- **Request**
Render the text of the records below as a numbered list, omitting blank lines and leaving out the pictures.

- **Rows**
..........

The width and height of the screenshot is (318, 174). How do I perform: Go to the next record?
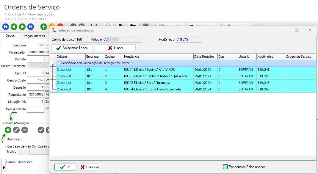(22, 27)
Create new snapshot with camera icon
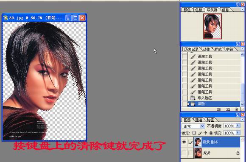 [228, 109]
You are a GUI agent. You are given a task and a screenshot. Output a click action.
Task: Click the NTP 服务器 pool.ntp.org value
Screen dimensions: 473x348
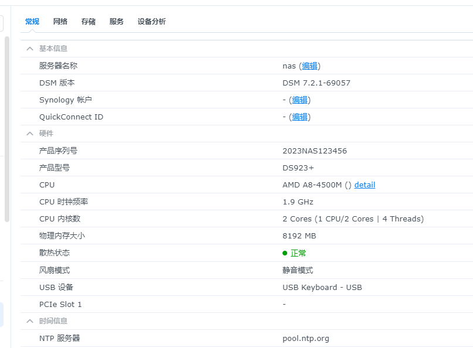point(306,338)
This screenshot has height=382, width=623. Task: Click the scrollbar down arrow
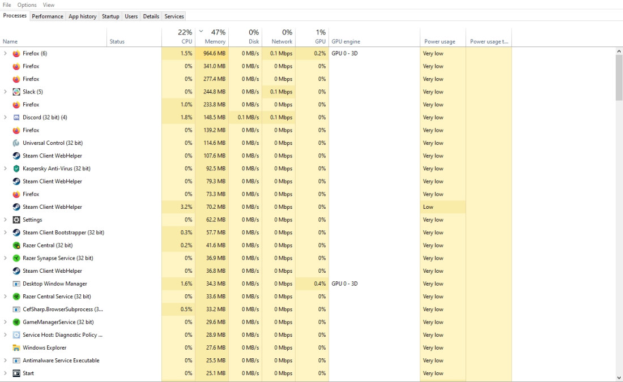618,377
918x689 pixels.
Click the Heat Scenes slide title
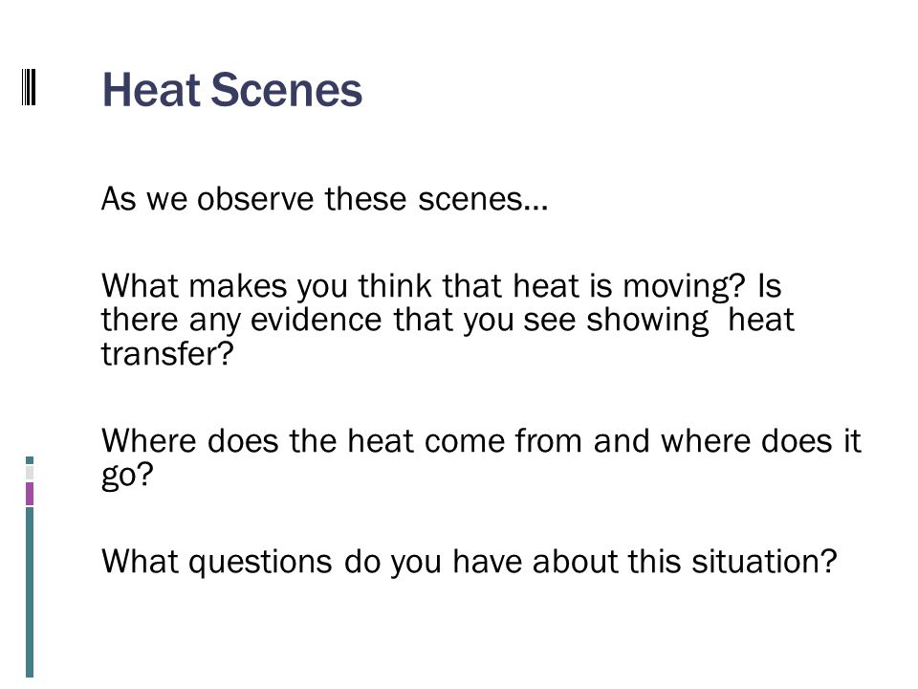click(x=232, y=90)
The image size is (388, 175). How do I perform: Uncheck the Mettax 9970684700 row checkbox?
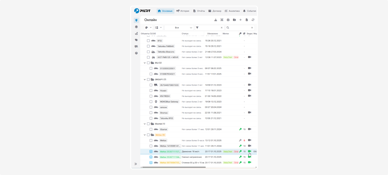coord(151,162)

..........

- **Finished answer**
1. The width and height of the screenshot is (318, 174). How do I perform: Go to the next record?
2. (22, 27)
3. Create new snapshot with camera icon
4.  [228, 109]
5. You are a GUI agent. You are given a task and a screenshot. Output a click action.
6. Task: Click the NTP 服务器 pool.ntp.org value
7. Screen dimensions: 473x348
8. point(306,338)
9. This screenshot has height=382, width=623. Task: Click the scrollbar down arrow
10. 618,377
11. 918x689 pixels.
12. Click the Heat Scenes slide title
13. click(x=232, y=90)
14. The image size is (388, 175). How do I perform: Uncheck the Mettax 9970684700 row checkbox?
15. coord(151,162)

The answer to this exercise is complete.